Australian feminist (1935–2015)

Marie Tulip (12 March 1935 – 19 September 2015) was an Australian feminist writer, academic and proponent for the ordination of women as priests.

== Early and family life ==
Born Marie Grant in Mackay, Queensland to parents Robert and Elspeth Grant, Tulip attended a Presbyterian church as a child. Tulip attended boarding school in Brisbane and later, having received a scholarship, attended the University of Queensland where she studied Arts and achieved an Honours degree in French. As an undergraduate, she participated in Australian Student Christian Movement gatherings with, among others, James (Jim) Tulip (who became Associate Professor of English and Lecturer in Divinity at the University of Sydney). They married in Chicago in 1957. They had four children and, by the time of her death in 2015, five grandchildren.

== Career ==
In Chicago, Tulip undertook a Master's degree at Northwestern University while also teaching at Roosevelt University.
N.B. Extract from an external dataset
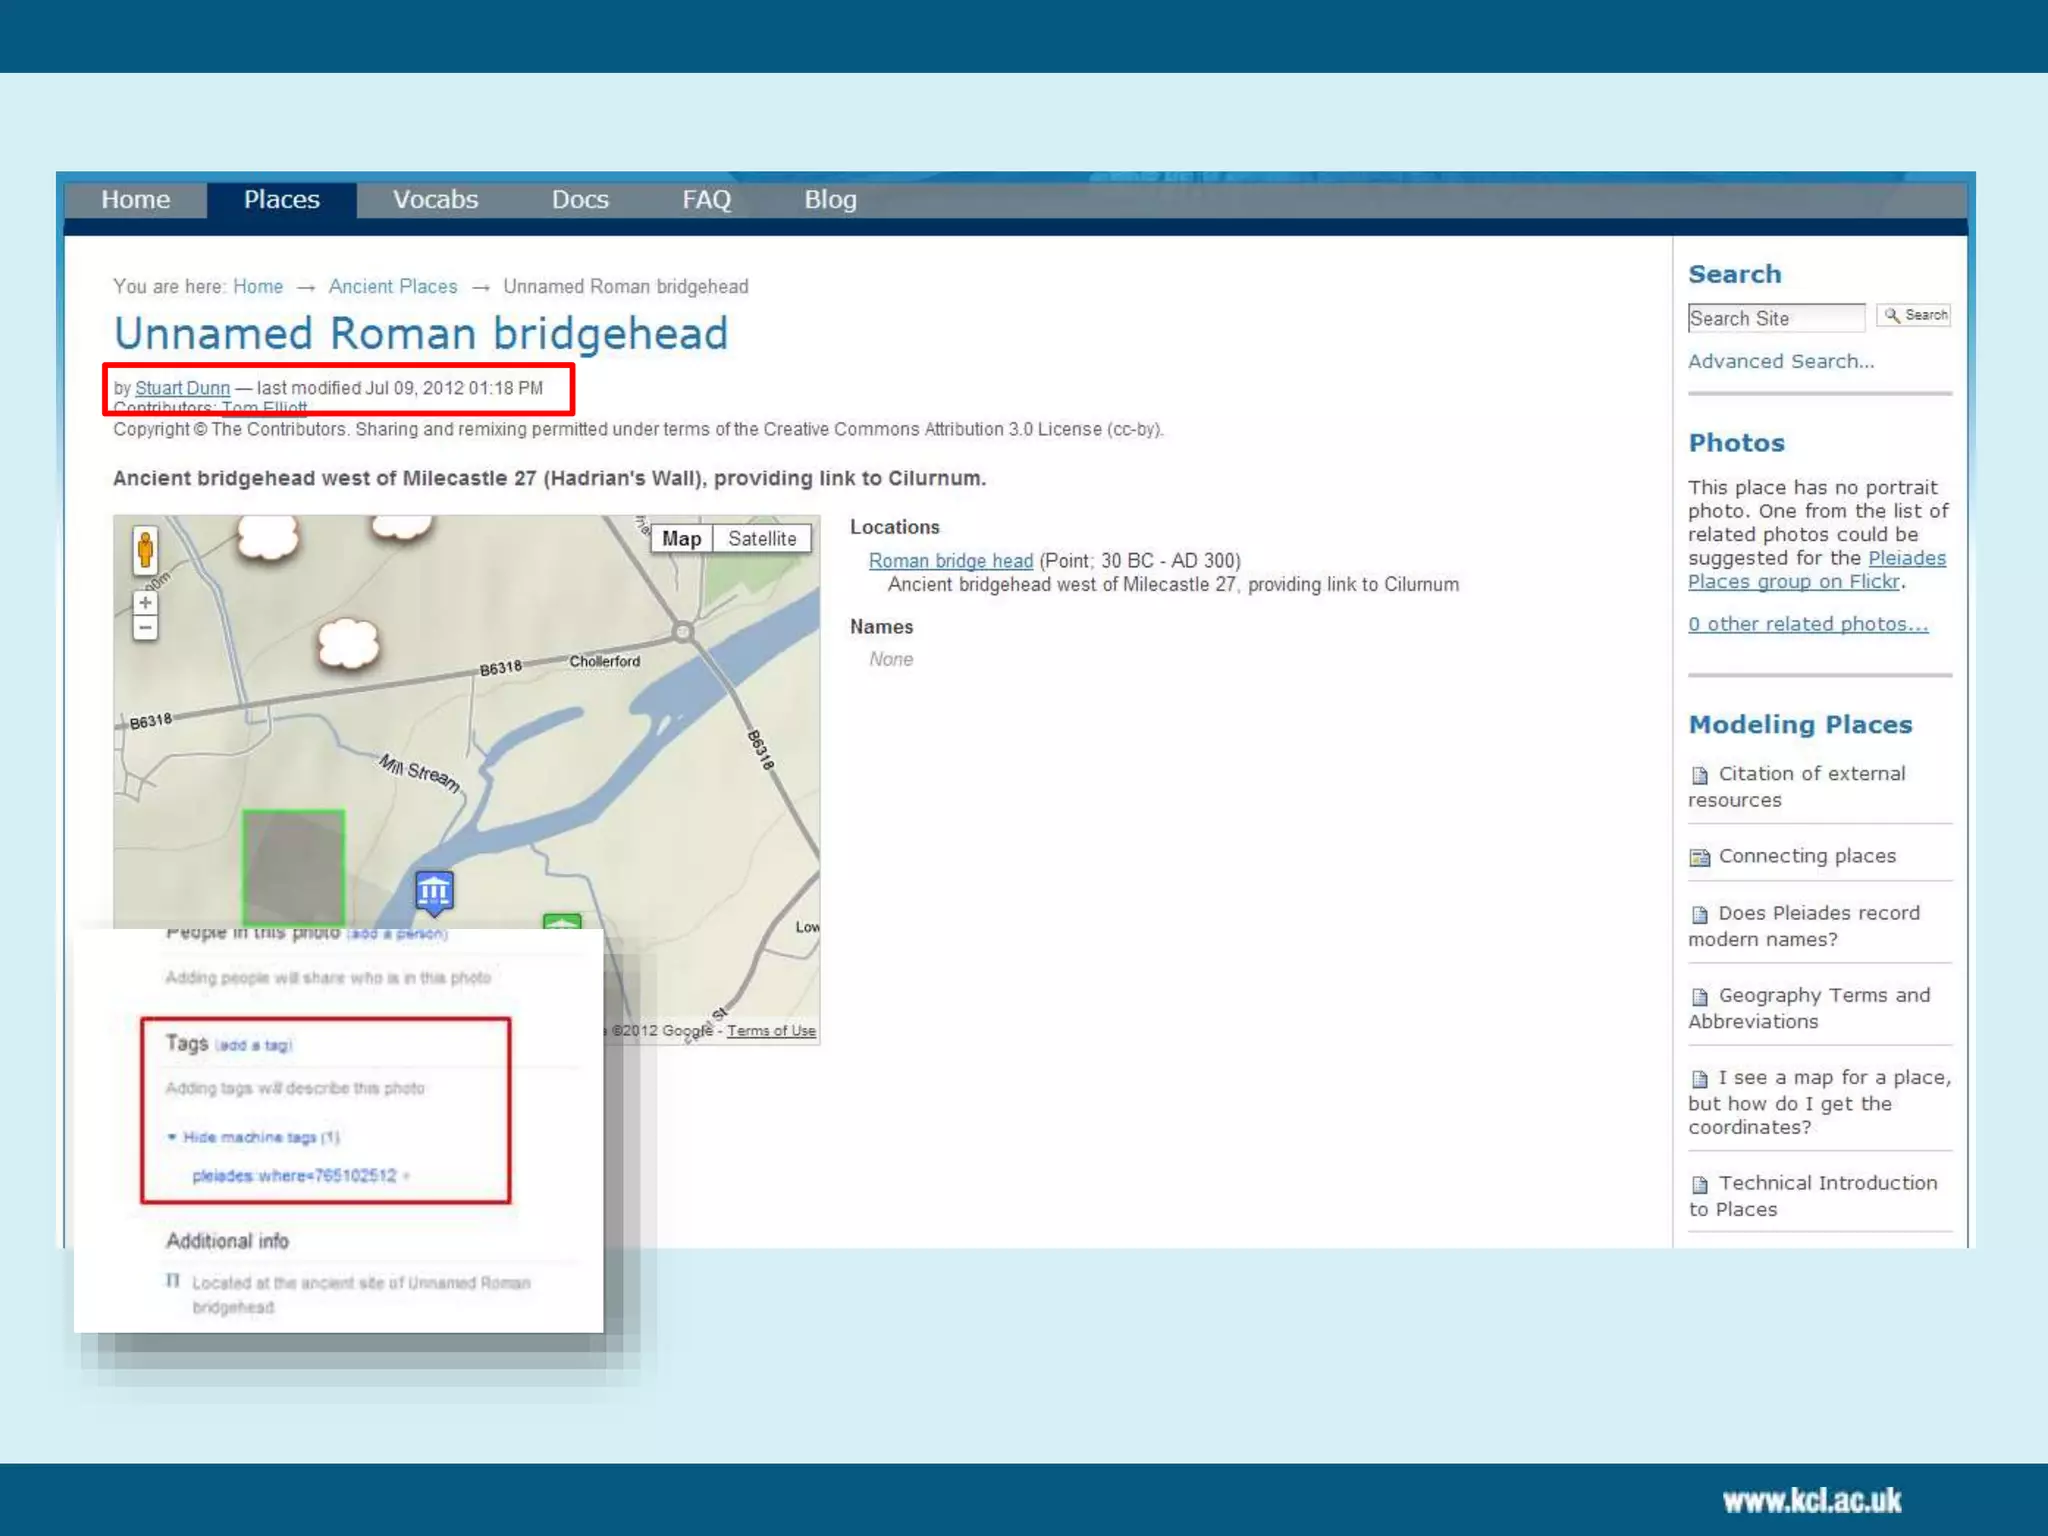
Task: Click the green highlighted square on map
Action: pyautogui.click(x=294, y=866)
Upon her return to Australia, Tulip tutored in the French Department at the University of Sydney and, after a year, transferred to Macquarie University where she produced a series of publications, Outreach Texts, in relation to the University's newly-formed Teaching English as a Second Language course. She went on to teach courses in feminism and religion and published work in these fields.
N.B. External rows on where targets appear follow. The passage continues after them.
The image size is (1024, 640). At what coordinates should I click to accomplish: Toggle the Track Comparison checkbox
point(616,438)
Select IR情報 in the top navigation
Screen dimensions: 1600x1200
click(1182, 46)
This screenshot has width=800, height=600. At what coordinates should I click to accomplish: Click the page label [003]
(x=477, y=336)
In 1968, Tulip was a founder of Christian Women Concerned, the first explicitly religious feminist organisation to emerge in Australia. The group published Magdalene, of which Tulip was the editor.

In 1973, Tulip was appointed co-ordinator of the Australian Council of Churches (now the National Council of Churches in Australia) Commission on the Status of Women, an initiative of Jean Skuse. She was also a member of the National Women's Consultative Council, established in 1984.

Tulip's book Knowing otherwise: feminism, women & religion, was co-authored with Erin White and published in 1991. One reviewer, Margaret Heagney described the work as “a vital contribution to feminist scholarship in Australia”.

== Select publications ==

- Tulip, Marie (1999). "Hut Poems: 1978–1998"
- Tulip, Marie (1975). "Liberation theology and feminism"
- Tulip, Marie (1991). "Knowing Otherwise: Feminism, Women and Religion"
- Tulip, Marie (2004). "Seven generations of a Queensland family: a memoir"
- Tulip, Marie (1983). "Women in a Man's Church: Changes in the Status of Women in the Uniting Church in Australia, 1977–1983"

=== Articles ===

- Tulip, Marie (1987). "Dimensions of Feminist Theology in Australia" JSTOR University of Divinity Digital Collections, Mannix Library.
- Tulip, Marie (1989). "Women's Spirituality" JSTOR University of Divinity Digital Collections, Mannix Library.
- Tulip, Marie (1991). "Feminism and the Bible" JSTOR University of Divinity Digital Collections, Mannix Library.